Habló en voz baja, como si se lo contara a la bebida en lugar de a nosotros:
—«Un ojo como una perla azul.» Eso fue lo que dijo mi padre. Luego murió. Caían las primeras nieves del invierno, como ahora.
El rostro de Cornelius siempre me ha recordado el retrato que Piero della Francesca pintó del duque de Urbino, sobre todo la nariz, estrecha, cuyo elevado puente habría sido una magnífica plataforma para las gafas que Cornelius no usaba. Tenía el aspecto de un hombre permanentemente ensimismado en la resolución de un misterio, abrumado por algún dilema moral o intelectual de tal magnitud que lo hacía sentirse superior a aquellos de nosotros que sólo nos preocupábamos por minucias como la gripe de los niños o los neumáticos del coche.
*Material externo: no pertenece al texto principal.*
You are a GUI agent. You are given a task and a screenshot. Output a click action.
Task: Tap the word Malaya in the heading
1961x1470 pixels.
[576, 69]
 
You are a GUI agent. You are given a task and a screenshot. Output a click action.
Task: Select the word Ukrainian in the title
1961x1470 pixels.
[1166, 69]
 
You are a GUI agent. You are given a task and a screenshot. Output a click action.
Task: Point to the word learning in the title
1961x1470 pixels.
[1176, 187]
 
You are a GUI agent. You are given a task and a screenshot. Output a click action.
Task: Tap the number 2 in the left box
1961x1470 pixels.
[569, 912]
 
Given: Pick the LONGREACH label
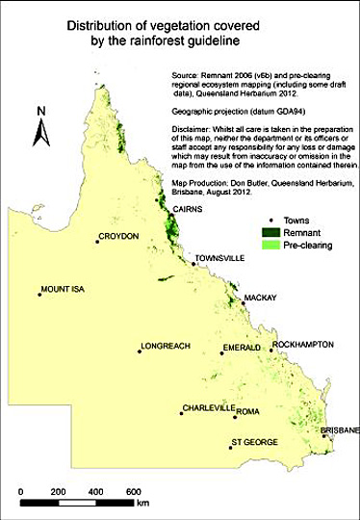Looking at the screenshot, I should point(167,347).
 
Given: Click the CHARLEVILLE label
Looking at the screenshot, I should point(209,408).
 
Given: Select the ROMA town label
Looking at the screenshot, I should point(248,411).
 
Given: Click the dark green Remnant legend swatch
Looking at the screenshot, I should point(276,232).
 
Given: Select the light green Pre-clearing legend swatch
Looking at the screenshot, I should point(276,246).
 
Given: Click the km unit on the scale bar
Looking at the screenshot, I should point(142,503).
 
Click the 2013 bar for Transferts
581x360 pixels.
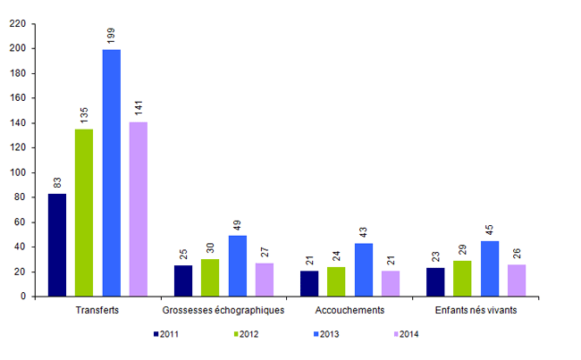(111, 172)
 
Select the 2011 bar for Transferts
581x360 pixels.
(57, 245)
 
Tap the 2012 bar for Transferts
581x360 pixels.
(84, 213)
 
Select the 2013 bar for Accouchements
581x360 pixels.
(364, 270)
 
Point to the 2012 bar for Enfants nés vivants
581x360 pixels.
(463, 278)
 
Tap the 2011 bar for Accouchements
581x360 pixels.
(309, 283)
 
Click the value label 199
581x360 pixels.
(111, 35)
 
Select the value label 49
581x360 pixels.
(238, 224)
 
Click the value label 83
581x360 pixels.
(57, 182)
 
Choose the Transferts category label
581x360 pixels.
(97, 310)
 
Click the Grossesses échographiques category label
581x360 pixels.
(223, 310)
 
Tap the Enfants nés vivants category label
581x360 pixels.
(476, 310)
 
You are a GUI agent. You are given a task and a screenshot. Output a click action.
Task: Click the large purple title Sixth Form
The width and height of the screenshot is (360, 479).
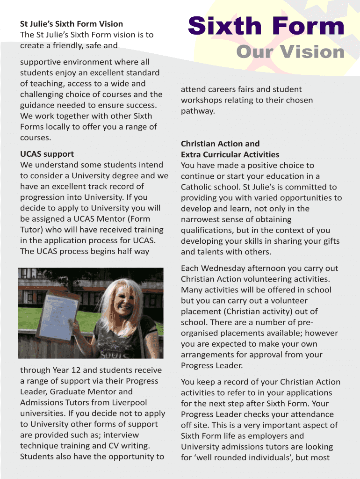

Siempre que la conversación se deslizaba hacia el terreno de lo trivial, él se volvía distante, como si meditara asuntos de gran trascendencia, y su fría sonrisa adoptaba un gesto condescendiente.
—«Un ojo como una perla azul.» ¿Qué significa eso? —pregunté.
Cornelius me escrutó como si me estuviera examinando a la luz de sus muy personales criterios.
—No te lo puedo explicar, Richard, pero sí puedo enseñártelo.
La verdad es que se obstinó en que lo acompañara a su casa aquella misma tarde, lo cual no encajaba en absoluto con su forma de ser: nunca lo había visto insistir en nada, porque eso habría atraído la atención de los demás. Creo que las palabras de Merrill, «Harto amor», lo habían conmovido, y posiblemente él pensaba que yo también me había emocionado. Tal como he dicho, no sé por qué me escogió, a menos que fuera sencillamente porque yo era el único artista o profesor de arte a quien conocía.
Me condujo por el recibidor hasta un amplio estudio repleto de libros cuya puerta mantenía sorprendentemente cerrada con llave a pesar de que vivía solo. En la habitación hacía frío, así que Cornelius encendió la chimenea.
—No suelo tener invitados —se disculpó mientras me indicaba que me sentara en un butacón de alto respaldo, tapizado en cuero de color vino y situado cerca del fuego, frente a un cuadro. Un cuadro de lo más extraordinario, en el que una joven, vestida con un corto guardapolvo azul que caía por encima de una falda de color rojizo, aparecía sentada de perfil ante una mesa, al lado de una ventana abierta.
—¡Dios mío! —exclamé.
Mis palabras debieron de ser las que él esperaba ya que, acto seguido, lanzó con voz chillona una retahila de observaciones.